Revise the lines below so that "How do I perform" becomes "How can I perform" wherever it occurs, leaving everything else unchanged.
--- START ---
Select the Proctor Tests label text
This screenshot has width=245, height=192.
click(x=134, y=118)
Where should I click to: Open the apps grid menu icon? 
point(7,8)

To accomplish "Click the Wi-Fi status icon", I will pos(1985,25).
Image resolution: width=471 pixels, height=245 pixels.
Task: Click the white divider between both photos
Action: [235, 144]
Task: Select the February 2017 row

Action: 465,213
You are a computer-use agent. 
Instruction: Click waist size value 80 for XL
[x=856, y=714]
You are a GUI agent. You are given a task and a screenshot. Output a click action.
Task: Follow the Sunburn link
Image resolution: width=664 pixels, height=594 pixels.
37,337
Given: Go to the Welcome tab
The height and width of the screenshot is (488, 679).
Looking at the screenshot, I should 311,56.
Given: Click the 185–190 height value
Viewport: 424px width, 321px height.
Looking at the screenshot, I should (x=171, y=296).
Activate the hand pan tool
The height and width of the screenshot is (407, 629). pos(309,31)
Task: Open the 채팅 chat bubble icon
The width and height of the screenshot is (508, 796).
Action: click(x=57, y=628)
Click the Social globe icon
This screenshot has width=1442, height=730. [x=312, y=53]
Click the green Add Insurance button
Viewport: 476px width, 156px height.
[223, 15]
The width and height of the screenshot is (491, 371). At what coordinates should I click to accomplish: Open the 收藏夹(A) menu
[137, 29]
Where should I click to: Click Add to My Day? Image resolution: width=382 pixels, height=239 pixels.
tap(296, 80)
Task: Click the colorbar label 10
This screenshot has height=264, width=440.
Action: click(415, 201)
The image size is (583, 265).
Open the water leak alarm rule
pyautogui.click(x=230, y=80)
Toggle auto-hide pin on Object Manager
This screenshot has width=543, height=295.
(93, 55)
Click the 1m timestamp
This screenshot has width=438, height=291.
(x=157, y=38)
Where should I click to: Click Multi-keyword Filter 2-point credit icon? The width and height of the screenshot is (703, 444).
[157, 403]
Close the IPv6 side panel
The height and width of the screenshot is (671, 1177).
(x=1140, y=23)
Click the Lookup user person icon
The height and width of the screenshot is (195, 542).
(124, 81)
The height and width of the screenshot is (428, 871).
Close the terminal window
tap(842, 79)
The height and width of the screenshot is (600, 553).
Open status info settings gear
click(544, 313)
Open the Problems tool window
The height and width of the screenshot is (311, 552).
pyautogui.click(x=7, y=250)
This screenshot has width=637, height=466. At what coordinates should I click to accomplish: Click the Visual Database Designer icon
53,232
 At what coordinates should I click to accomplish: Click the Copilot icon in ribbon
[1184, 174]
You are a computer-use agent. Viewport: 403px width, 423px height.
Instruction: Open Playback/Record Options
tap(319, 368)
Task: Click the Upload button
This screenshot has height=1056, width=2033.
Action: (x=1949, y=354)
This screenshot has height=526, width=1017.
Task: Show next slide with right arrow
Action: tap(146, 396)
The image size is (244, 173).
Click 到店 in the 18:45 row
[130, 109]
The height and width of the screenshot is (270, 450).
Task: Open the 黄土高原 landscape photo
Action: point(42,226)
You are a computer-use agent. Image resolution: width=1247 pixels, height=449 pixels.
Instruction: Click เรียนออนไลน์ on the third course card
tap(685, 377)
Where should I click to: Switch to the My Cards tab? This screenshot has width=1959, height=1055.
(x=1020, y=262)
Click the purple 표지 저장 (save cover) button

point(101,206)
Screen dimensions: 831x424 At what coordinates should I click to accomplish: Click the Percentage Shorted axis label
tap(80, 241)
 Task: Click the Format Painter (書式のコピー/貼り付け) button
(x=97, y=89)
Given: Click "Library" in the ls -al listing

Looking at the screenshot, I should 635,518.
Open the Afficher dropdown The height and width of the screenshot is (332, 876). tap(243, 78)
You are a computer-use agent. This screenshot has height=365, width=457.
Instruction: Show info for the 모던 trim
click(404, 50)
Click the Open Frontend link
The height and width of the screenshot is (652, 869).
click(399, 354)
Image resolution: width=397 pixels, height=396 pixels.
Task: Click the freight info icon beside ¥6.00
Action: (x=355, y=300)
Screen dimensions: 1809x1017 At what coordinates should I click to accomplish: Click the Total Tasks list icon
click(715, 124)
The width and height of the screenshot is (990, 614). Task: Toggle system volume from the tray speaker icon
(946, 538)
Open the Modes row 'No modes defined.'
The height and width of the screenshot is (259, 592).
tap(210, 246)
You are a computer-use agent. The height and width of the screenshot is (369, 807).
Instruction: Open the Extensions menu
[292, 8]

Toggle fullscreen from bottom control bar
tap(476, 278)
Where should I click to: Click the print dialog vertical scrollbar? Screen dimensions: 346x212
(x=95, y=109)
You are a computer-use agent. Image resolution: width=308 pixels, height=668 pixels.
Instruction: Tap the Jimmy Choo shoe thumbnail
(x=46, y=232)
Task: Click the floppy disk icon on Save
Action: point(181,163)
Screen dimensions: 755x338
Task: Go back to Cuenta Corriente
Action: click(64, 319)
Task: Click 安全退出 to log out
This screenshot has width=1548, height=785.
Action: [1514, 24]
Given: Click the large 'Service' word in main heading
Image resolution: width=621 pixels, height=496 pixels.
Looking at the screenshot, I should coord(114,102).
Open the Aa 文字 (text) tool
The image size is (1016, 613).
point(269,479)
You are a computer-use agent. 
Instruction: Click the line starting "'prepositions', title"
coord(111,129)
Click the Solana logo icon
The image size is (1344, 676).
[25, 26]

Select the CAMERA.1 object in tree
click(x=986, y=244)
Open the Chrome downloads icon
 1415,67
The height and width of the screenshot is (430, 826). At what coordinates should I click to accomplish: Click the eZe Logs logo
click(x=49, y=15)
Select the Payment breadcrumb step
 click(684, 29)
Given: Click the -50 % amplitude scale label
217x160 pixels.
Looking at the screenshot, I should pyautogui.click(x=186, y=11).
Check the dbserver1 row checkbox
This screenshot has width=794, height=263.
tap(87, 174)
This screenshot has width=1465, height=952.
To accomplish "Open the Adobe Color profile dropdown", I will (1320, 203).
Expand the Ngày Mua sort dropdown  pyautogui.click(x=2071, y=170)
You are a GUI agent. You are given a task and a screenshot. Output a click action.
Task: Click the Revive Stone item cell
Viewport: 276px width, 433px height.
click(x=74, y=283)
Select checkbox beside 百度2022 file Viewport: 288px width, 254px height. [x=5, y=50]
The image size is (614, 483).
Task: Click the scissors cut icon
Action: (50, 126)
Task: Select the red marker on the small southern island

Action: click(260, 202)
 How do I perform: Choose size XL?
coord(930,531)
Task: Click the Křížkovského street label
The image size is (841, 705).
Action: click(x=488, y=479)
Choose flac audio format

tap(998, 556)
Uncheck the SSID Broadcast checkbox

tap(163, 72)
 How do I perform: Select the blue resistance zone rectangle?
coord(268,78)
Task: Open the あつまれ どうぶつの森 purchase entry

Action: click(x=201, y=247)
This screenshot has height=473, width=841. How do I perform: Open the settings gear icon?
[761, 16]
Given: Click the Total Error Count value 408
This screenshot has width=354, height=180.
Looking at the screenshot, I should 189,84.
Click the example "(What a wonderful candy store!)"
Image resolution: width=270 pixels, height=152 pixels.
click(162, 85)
--- END ---
== Response to the exercise ==
Select the Proctor Tests label text
This screenshot has width=245, height=192.
click(x=134, y=118)
Where should I click to: Open the apps grid menu icon? 
point(7,8)

To accomplish "Click the Wi-Fi status icon", I will pos(1985,25).
Image resolution: width=471 pixels, height=245 pixels.
Task: Click the white divider between both photos
Action: [235, 144]
Task: Select the February 2017 row

Action: 465,213
You are a computer-use agent. 
Instruction: Click waist size value 80 for XL
[x=856, y=714]
You are a GUI agent. You are given a task and a screenshot. Output a click action.
Task: Follow the Sunburn link
Image resolution: width=664 pixels, height=594 pixels.
37,337
Given: Go to the Welcome tab
The height and width of the screenshot is (488, 679).
Looking at the screenshot, I should 311,56.
Given: Click the 185–190 height value
Viewport: 424px width, 321px height.
Looking at the screenshot, I should (x=171, y=296).
Activate the hand pan tool
The height and width of the screenshot is (407, 629). pos(309,31)
Task: Open the 채팅 chat bubble icon
The width and height of the screenshot is (508, 796).
Action: click(x=57, y=628)
Click the Social globe icon
This screenshot has width=1442, height=730. [x=312, y=53]
Click the green Add Insurance button
Viewport: 476px width, 156px height.
[223, 15]
The width and height of the screenshot is (491, 371). At what coordinates should I click to accomplish: Open the 收藏夹(A) menu
[137, 29]
Where should I click to: Click Add to My Day? Image resolution: width=382 pixels, height=239 pixels.
tap(296, 80)
Task: Click the colorbar label 10
This screenshot has height=264, width=440.
Action: click(415, 201)
The image size is (583, 265).
Open the water leak alarm rule
pyautogui.click(x=230, y=80)
Toggle auto-hide pin on Object Manager
This screenshot has width=543, height=295.
(93, 55)
Click the 1m timestamp
This screenshot has width=438, height=291.
(x=157, y=38)
Where should I click to: Click Multi-keyword Filter 2-point credit icon? The width and height of the screenshot is (703, 444).
[157, 403]
Close the IPv6 side panel
The height and width of the screenshot is (671, 1177).
(x=1140, y=23)
Click the Lookup user person icon
The height and width of the screenshot is (195, 542).
(124, 81)
The height and width of the screenshot is (428, 871).
Close the terminal window
tap(842, 79)
The height and width of the screenshot is (600, 553).
Open status info settings gear
click(544, 313)
Open the Problems tool window
The height and width of the screenshot is (311, 552).
pyautogui.click(x=7, y=250)
This screenshot has width=637, height=466. At what coordinates should I click to accomplish: Click the Visual Database Designer icon
53,232
 At what coordinates should I click to accomplish: Click the Copilot icon in ribbon
[1184, 174]
You are a computer-use agent. Viewport: 403px width, 423px height.
Instruction: Open Playback/Record Options
tap(319, 368)
Task: Click the Upload button
This screenshot has height=1056, width=2033.
Action: (x=1949, y=354)
This screenshot has height=526, width=1017.
Task: Show next slide with right arrow
Action: tap(146, 396)
The image size is (244, 173).
Click 到店 in the 18:45 row
[130, 109]
The height and width of the screenshot is (270, 450).
Task: Open the 黄土高原 landscape photo
Action: point(42,226)
You are a computer-use agent. Image resolution: width=1247 pixels, height=449 pixels.
Instruction: Click เรียนออนไลน์ on the third course card
tap(685, 377)
Where should I click to: Switch to the My Cards tab? This screenshot has width=1959, height=1055.
(x=1020, y=262)
Click the purple 표지 저장 (save cover) button

point(101,206)
Screen dimensions: 831x424 At what coordinates should I click to accomplish: Click the Percentage Shorted axis label
tap(80, 241)
 Task: Click the Format Painter (書式のコピー/貼り付け) button
(x=97, y=89)
Given: Click "Library" in the ls -al listing

Looking at the screenshot, I should 635,518.
Open the Afficher dropdown The height and width of the screenshot is (332, 876). tap(243, 78)
You are a computer-use agent. This screenshot has height=365, width=457.
Instruction: Show info for the 모던 trim
click(404, 50)
Click the Open Frontend link
The height and width of the screenshot is (652, 869).
click(399, 354)
Image resolution: width=397 pixels, height=396 pixels.
Task: Click the freight info icon beside ¥6.00
Action: (x=355, y=300)
Screen dimensions: 1809x1017 At what coordinates should I click to accomplish: Click the Total Tasks list icon
click(715, 124)
The width and height of the screenshot is (990, 614). Task: Toggle system volume from the tray speaker icon
(946, 538)
Open the Modes row 'No modes defined.'
The height and width of the screenshot is (259, 592).
tap(210, 246)
You are a computer-use agent. The height and width of the screenshot is (369, 807).
Instruction: Open the Extensions menu
[292, 8]

Toggle fullscreen from bottom control bar
tap(476, 278)
Where should I click to: Click the print dialog vertical scrollbar? Screen dimensions: 346x212
(x=95, y=109)
You are a computer-use agent. Image resolution: width=308 pixels, height=668 pixels.
Instruction: Tap the Jimmy Choo shoe thumbnail
(x=46, y=232)
Task: Click the floppy disk icon on Save
Action: point(181,163)
Screen dimensions: 755x338
Task: Go back to Cuenta Corriente
Action: click(64, 319)
Task: Click 安全退出 to log out
This screenshot has width=1548, height=785.
Action: [1514, 24]
Given: Click the large 'Service' word in main heading
Image resolution: width=621 pixels, height=496 pixels.
Looking at the screenshot, I should coord(114,102).
Open the Aa 文字 (text) tool
The image size is (1016, 613).
point(269,479)
You are a computer-use agent. 
Instruction: Click the line starting "'prepositions', title"
coord(111,129)
Click the Solana logo icon
The image size is (1344, 676).
[25, 26]

Select the CAMERA.1 object in tree
click(x=986, y=244)
Open the Chrome downloads icon
 1415,67
The height and width of the screenshot is (430, 826). At what coordinates should I click to accomplish: Click the eZe Logs logo
click(x=49, y=15)
Select the Payment breadcrumb step
 click(684, 29)
Given: Click the -50 % amplitude scale label
217x160 pixels.
Looking at the screenshot, I should pyautogui.click(x=186, y=11).
Check the dbserver1 row checkbox
This screenshot has width=794, height=263.
tap(87, 174)
This screenshot has width=1465, height=952.
To accomplish "Open the Adobe Color profile dropdown", I will (1320, 203).
Expand the Ngày Mua sort dropdown  pyautogui.click(x=2071, y=170)
You are a GUI agent. You are given a task and a screenshot. Output a click action.
Task: Click the Revive Stone item cell
Viewport: 276px width, 433px height.
click(x=74, y=283)
Select checkbox beside 百度2022 file Viewport: 288px width, 254px height. [x=5, y=50]
The image size is (614, 483).
Task: Click the scissors cut icon
Action: (50, 126)
Task: Select the red marker on the small southern island

Action: click(260, 202)
 How can I perform: Choose size XL?
coord(930,531)
Task: Click the Křížkovského street label
The image size is (841, 705).
Action: click(x=488, y=479)
Choose flac audio format

tap(998, 556)
Uncheck the SSID Broadcast checkbox

tap(163, 72)
 How can I perform: Select the blue resistance zone rectangle?
coord(268,78)
Task: Open the あつまれ どうぶつの森 purchase entry

Action: click(x=201, y=247)
This screenshot has height=473, width=841. How can I perform: Open the settings gear icon?
[761, 16]
Given: Click the Total Error Count value 408
This screenshot has width=354, height=180.
Looking at the screenshot, I should 189,84.
Click the example "(What a wonderful candy store!)"
Image resolution: width=270 pixels, height=152 pixels.
click(162, 85)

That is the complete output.